Basically, I have read that $3C0 of tile data gets written and one should start at $2020 since $2000-$2020 is never seen.

I'm getting fine results with this, but I want to know if it's okay. Thanks.

by on (#29769)
Start at $2000. The top row is seen on some displays and if you ever scroll the screen around.

by on (#29770)
Sivak wrote:
1. Is this a good method?


You described RLE (run-length encoding), which is good. It can easily save space on any amount more than 3 repeated bytes.

Quote:
2. Should my BG writing start at $2000 or $2020? Some guides seem to say either or. I'm using $2020 right now and ending at... $23C0


If it won't be displayed on NTSC TVs (and a lot of emulator default settings) it won't matter, but I would say to just avoid putting garbage in there at least.

by on (#29771)
I put stuff up there no matter what. My first attempt at a Final Fantasy style map engine had me putting stuff starting at $2020 and ending before the last row. It was a total disaster. On my NTSC TV, you can just barely see the middle of the top row (I can see the updates on FF1 if I look at the very top of the screen). So I would definitely start at $2000.

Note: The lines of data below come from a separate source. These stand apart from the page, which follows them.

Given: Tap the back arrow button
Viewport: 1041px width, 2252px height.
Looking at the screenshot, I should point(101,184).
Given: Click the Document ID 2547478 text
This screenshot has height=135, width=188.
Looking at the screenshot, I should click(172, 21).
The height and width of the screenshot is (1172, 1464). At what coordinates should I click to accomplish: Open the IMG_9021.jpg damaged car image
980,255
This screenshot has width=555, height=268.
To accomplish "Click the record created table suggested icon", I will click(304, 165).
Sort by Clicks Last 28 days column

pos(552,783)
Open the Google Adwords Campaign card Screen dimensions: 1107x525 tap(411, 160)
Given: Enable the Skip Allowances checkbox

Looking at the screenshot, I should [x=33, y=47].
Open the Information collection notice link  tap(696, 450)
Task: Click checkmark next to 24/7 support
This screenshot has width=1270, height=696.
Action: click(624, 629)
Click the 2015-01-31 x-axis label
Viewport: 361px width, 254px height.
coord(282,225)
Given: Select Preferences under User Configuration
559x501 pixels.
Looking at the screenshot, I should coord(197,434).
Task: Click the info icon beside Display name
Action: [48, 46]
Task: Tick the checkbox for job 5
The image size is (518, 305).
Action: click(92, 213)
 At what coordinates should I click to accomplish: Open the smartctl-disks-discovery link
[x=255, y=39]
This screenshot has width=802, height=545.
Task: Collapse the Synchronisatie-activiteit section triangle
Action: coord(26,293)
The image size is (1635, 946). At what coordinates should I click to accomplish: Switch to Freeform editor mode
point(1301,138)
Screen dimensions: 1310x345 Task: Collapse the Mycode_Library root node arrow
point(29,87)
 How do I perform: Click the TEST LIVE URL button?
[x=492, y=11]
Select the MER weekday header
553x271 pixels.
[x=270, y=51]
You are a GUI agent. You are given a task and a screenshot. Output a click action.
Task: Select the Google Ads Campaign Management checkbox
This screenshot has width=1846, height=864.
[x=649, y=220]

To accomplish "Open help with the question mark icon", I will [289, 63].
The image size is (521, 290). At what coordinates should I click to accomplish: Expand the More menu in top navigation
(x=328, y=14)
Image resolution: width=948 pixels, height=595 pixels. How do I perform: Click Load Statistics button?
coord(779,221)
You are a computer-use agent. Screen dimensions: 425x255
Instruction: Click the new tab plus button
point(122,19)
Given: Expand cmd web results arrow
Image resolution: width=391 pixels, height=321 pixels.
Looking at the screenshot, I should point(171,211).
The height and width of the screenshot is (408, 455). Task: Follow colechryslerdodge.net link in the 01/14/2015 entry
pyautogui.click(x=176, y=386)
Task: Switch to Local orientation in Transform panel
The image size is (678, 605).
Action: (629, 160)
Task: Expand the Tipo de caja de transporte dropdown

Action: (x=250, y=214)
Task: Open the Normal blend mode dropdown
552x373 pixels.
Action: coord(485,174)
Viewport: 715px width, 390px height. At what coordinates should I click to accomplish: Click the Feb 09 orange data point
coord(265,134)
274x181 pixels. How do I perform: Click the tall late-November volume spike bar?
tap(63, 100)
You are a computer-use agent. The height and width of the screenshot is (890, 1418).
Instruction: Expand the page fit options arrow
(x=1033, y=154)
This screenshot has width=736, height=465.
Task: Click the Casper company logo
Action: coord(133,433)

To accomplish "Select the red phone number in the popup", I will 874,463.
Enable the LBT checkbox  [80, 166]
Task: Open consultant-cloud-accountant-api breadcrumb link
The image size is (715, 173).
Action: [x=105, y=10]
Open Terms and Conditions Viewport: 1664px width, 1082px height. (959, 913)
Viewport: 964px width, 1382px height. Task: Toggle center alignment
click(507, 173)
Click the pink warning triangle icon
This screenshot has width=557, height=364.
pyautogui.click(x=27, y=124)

Writing $00 to the screen is good to do at your reset routine, because if someone does a soft reset while playing your game, you'll most likely want to have a clear screen before you do anything to it.

by on (#29773)
I'd say you should draw the full name table. Just because most TV's will not show those lines this is no reason to leave crap there. If, during a game, you don't want to write anything there in order to save time, at least clear them at the start and never touch those tiles again. At least you will be sure they are blank.

Celius wrote:
Writing $00 to the screen is good to do at your reset routine, because if someone does a soft reset while playing your game, you'll most likely want to have a clear screen before you do anything to it.

Personal opinion: I never clear blocks of memory, I'd rather write clean code that does not assume values in RAM that was not initialized. And I initialize EVERYTHING before using. In a complex program, it's hard to be sure what was in the name tables before, so you'd better clear it all when redrawing it, and not risk displaying crap by accident.